Segment Start: Dataset extract

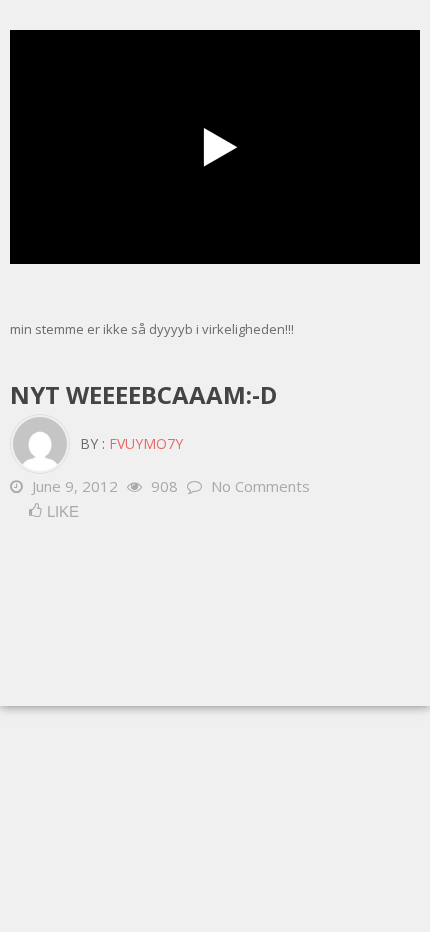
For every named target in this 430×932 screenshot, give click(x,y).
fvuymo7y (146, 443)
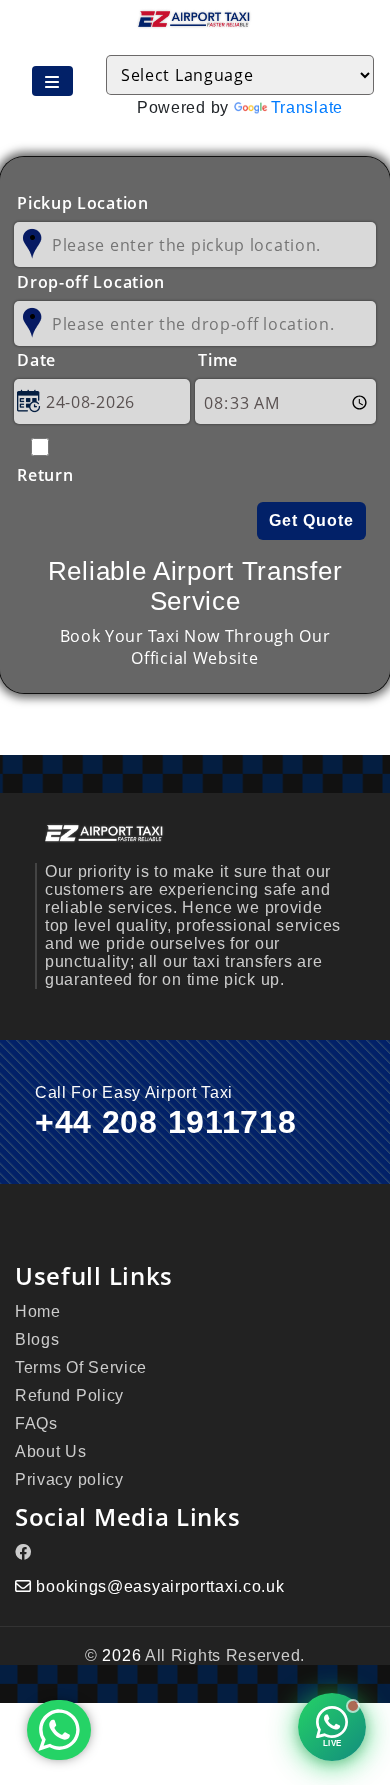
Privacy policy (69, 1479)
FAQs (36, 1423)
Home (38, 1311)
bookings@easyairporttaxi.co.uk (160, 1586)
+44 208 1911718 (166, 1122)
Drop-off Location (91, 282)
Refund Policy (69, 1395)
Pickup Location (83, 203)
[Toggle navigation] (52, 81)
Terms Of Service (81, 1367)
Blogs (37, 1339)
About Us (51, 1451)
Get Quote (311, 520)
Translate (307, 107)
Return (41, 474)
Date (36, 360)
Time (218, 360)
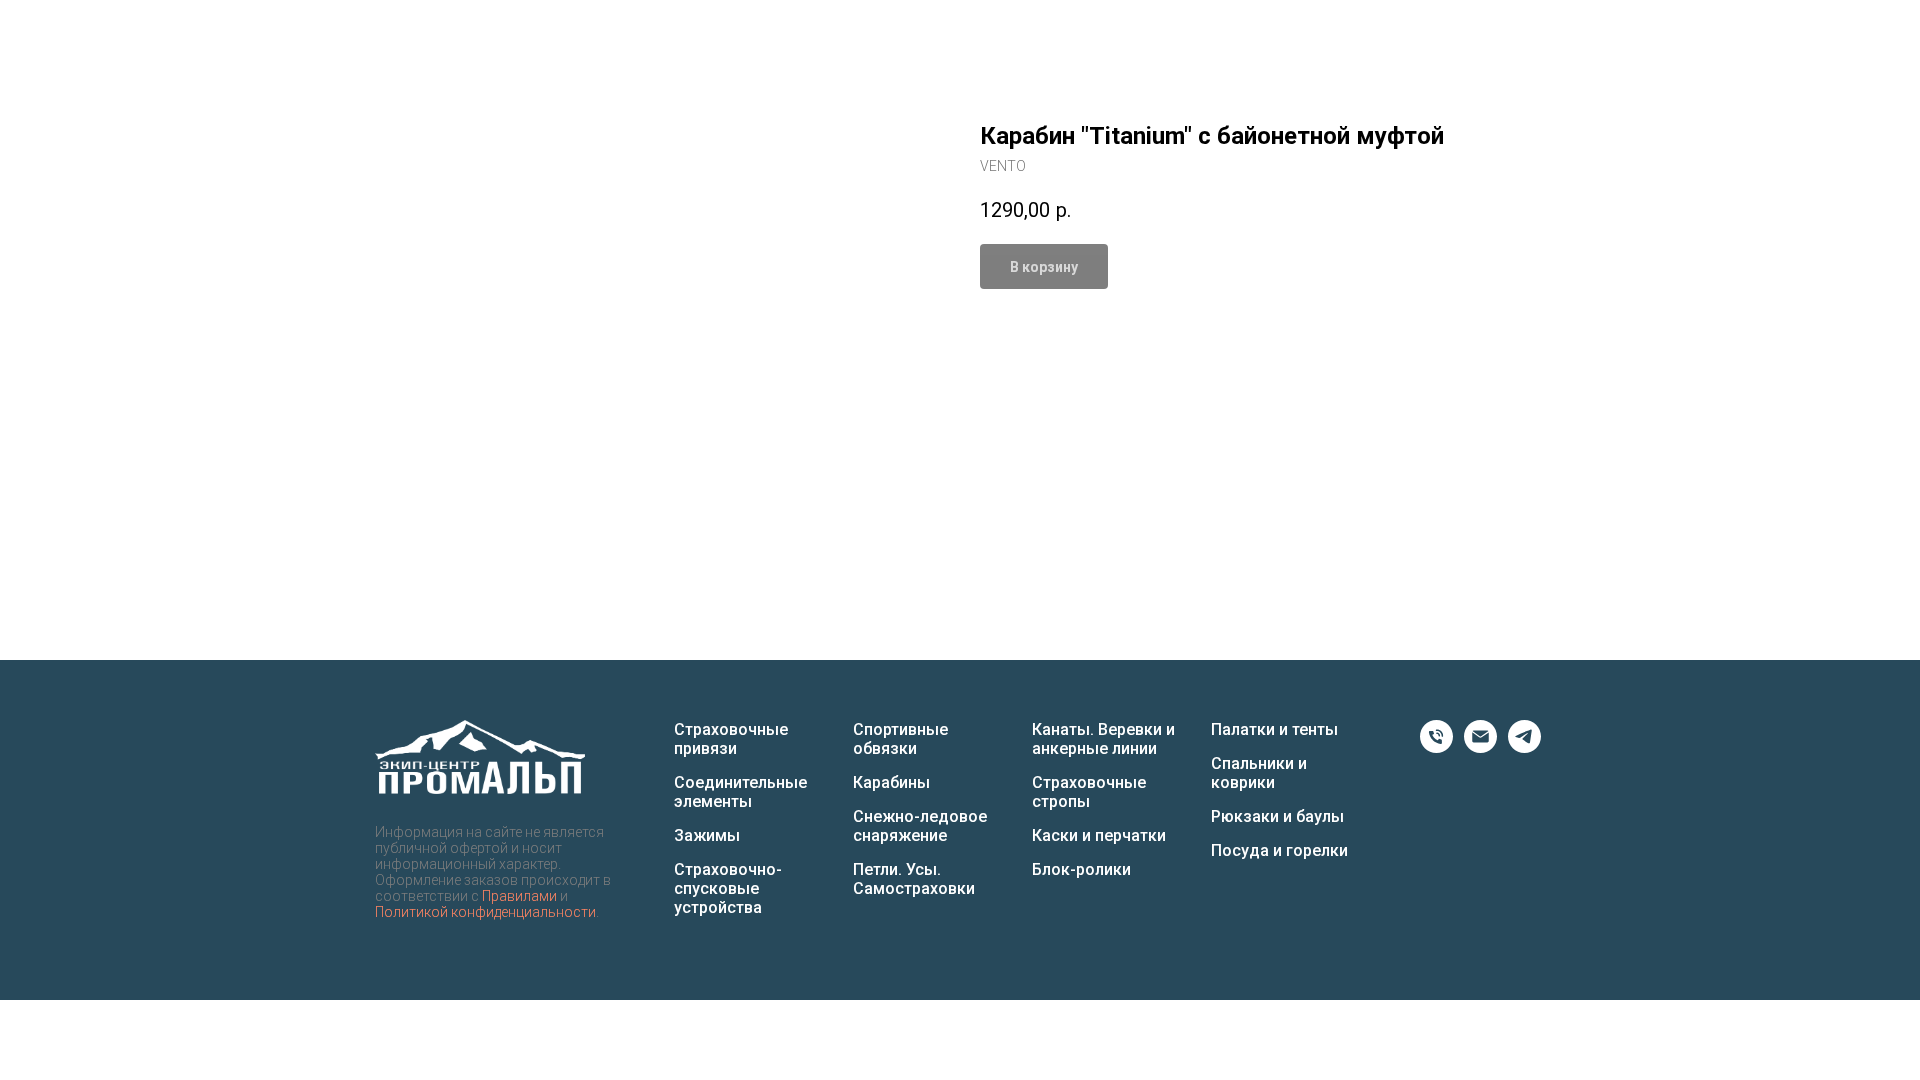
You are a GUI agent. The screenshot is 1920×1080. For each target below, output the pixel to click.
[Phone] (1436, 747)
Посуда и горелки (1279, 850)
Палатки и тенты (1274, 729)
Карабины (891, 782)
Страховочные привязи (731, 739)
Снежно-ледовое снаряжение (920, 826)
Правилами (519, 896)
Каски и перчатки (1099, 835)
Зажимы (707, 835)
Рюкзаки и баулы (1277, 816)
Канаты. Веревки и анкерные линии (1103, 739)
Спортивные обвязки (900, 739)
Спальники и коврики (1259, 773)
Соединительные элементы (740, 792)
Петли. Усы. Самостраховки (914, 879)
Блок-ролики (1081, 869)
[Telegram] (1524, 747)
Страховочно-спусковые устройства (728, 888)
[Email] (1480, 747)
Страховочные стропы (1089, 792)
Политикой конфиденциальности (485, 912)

Segment End: Dataset extract

> _Task instructions_
Starting at the line that contains "Каски и перчатки (1099, 835)", quote each remaining line of the entries above, unchanged.

> _Solution to the problem_
Каски и перчатки (1099, 835)
Зажимы (707, 835)
Рюкзаки и баулы (1277, 816)
Канаты. Веревки и анкерные линии (1103, 739)
Спортивные обвязки (900, 739)
Спальники и коврики (1259, 773)
Соединительные элементы (740, 792)
Петли. Усы. Самостраховки (914, 879)
Блок-ролики (1081, 869)
[Telegram] (1524, 747)
Страховочно-спусковые устройства (728, 888)
[Email] (1480, 747)
Страховочные стропы (1089, 792)
Политикой конфиденциальности (485, 912)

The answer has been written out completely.